The standard for determining whether an accused is entitled to a competency to stand trial hearing has been set forth in a recent case interpreting Pate v. Robinson, supra:
"The import of our decision in Pate v. Robinson is that evidence of a defendant's irrational behavior, his demeanor at trial and any prior medical opinion on competence to stand trial are all relevant in determining whether further inquiry is required, but that even one of these factors, standing alone, may, in some circumstances, be sufficient." Drope v. Missouri, 420 U.S. 162, 180, 95 S. Ct. 896, 43 L.Ed. (2d) 103 (1975).
Blair had a history of mental disorders and past admissions to State Hospital in addition to a past adjudication of incompetence to stand trial in this case.
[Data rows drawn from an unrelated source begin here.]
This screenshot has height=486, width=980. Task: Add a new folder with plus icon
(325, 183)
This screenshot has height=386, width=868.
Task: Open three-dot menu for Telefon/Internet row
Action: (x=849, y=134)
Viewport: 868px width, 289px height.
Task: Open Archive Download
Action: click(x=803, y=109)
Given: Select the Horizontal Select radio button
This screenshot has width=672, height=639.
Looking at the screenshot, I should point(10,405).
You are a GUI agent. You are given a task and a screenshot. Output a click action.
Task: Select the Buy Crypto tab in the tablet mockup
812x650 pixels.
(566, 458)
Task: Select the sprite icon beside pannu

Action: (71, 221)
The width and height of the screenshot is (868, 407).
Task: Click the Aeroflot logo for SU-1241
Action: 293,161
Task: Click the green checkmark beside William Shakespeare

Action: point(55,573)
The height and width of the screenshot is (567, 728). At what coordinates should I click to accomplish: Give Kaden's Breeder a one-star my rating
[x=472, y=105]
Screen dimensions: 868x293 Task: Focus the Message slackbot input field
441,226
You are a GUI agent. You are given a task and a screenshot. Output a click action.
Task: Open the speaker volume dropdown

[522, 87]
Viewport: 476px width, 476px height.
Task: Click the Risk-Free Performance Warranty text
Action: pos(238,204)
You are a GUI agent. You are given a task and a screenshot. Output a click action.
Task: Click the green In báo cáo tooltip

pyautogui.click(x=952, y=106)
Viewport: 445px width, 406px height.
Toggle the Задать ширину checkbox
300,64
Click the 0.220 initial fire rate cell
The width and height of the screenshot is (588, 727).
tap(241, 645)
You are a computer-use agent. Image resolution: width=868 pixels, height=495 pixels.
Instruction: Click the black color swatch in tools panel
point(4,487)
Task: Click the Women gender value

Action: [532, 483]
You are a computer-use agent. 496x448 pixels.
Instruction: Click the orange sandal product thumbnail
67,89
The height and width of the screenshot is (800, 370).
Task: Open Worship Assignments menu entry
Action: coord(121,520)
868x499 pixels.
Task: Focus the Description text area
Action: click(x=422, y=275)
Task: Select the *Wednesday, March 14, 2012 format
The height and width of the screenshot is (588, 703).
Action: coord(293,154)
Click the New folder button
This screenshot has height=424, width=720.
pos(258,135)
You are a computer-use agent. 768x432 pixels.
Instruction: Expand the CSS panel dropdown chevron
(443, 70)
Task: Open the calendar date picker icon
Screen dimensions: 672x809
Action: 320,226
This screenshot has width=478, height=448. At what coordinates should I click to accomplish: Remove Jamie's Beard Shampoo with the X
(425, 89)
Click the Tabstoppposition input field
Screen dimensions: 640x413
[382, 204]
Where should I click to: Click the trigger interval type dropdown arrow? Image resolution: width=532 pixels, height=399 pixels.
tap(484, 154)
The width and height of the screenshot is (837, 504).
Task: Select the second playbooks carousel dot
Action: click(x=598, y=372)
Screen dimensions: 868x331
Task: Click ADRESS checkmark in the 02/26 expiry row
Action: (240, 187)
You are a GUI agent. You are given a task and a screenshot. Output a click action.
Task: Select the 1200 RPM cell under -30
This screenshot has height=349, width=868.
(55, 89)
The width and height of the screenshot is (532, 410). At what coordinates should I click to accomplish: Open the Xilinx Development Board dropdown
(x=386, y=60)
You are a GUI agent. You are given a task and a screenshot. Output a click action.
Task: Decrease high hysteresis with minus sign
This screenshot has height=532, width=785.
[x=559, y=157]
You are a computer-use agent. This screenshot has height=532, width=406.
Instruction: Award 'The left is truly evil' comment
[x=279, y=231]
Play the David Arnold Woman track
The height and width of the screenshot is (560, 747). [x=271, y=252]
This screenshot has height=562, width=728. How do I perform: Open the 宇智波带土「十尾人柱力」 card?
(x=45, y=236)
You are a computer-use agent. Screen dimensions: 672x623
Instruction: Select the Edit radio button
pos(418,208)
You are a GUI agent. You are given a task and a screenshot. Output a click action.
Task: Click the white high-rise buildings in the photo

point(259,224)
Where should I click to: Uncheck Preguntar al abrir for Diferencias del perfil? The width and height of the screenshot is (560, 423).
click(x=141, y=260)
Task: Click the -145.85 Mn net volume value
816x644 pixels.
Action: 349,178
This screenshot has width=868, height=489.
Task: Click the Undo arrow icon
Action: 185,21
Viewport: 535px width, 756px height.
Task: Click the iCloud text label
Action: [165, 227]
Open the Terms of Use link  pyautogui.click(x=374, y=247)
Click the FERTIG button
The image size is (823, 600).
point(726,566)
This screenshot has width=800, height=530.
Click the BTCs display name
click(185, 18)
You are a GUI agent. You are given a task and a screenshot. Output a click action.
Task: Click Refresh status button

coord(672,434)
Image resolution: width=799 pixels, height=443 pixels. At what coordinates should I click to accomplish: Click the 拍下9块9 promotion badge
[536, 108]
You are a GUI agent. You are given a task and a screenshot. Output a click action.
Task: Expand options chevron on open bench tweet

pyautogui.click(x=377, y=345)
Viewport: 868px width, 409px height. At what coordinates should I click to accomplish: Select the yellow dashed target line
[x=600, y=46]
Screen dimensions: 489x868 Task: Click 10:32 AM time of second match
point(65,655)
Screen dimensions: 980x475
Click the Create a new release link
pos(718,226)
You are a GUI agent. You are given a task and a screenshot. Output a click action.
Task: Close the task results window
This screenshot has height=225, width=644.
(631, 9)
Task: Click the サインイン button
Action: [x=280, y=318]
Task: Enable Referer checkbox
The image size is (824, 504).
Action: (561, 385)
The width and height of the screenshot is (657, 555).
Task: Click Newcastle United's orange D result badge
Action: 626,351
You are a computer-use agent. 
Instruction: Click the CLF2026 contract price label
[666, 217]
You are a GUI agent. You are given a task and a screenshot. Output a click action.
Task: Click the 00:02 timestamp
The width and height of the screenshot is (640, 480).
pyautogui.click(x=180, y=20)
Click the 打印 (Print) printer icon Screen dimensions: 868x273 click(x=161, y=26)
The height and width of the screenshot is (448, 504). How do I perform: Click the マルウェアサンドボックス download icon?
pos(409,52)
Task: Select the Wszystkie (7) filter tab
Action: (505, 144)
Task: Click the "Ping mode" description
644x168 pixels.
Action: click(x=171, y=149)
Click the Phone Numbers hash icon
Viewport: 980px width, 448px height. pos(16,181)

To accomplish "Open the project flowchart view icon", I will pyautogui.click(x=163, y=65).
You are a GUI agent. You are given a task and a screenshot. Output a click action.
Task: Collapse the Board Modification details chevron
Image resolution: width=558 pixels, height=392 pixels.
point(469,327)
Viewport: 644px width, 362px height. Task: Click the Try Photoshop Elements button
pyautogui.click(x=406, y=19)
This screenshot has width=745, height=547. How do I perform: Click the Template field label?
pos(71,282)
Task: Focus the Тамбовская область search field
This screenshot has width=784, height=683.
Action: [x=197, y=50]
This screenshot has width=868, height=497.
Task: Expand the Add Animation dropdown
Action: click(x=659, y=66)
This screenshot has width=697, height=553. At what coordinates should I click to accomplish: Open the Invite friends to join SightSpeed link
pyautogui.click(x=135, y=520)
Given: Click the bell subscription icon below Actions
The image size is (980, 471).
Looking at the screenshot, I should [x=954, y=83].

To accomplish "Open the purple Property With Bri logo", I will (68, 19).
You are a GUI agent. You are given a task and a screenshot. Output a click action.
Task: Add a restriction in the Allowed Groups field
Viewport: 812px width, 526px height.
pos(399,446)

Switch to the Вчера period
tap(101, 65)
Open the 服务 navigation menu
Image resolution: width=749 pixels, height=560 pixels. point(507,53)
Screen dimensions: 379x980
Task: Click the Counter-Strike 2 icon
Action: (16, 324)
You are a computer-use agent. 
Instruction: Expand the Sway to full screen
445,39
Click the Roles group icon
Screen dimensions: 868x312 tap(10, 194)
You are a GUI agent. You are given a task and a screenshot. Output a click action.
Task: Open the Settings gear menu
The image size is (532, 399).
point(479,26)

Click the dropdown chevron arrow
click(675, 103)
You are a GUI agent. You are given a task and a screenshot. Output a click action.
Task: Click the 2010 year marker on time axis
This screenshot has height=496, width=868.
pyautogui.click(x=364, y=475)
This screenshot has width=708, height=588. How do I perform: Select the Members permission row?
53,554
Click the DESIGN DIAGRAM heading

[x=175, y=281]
Given these factors and mandatory wording of the statute, we conclude a competency to stand trial hearing should have been held.
*534 In reversing the order of the trial judge and remanding the case for a competency to stand trial hearing, we follow a procedure enunciated in State v. Hamilton, 251 S.C. 1, 7, 159 S.E. (2d) 607 (1968). There, this Court remanded for a hearing to determine whether the police had probable cause to make the arrest in a murder case. This Court stated if, after the hearing, it was determined probable cause did not exist, an order reversing the conviction should be entered and a new trial granted. If, on the other hand, the hearing revealed the officers did have probable cause, the conviction would be upheld.
Similarly, on remand, if the hearing reveals Blair was incompetent to stand trial, an order reversing his conviction should be entered and a new trial granted when he is presently competent to stand trial. However, if the hearing reveals Blair was competent to stand trial, the conviction will stand.
We find the other exceptions raised by appellant to be without merit, and we dismiss them under Rule 23 of the Rules and Practice of this Court.
Remanded with Instructions.
LEWIS, C.J., and LITTLEJOHN, NESS and HARWELL, JJ., concur.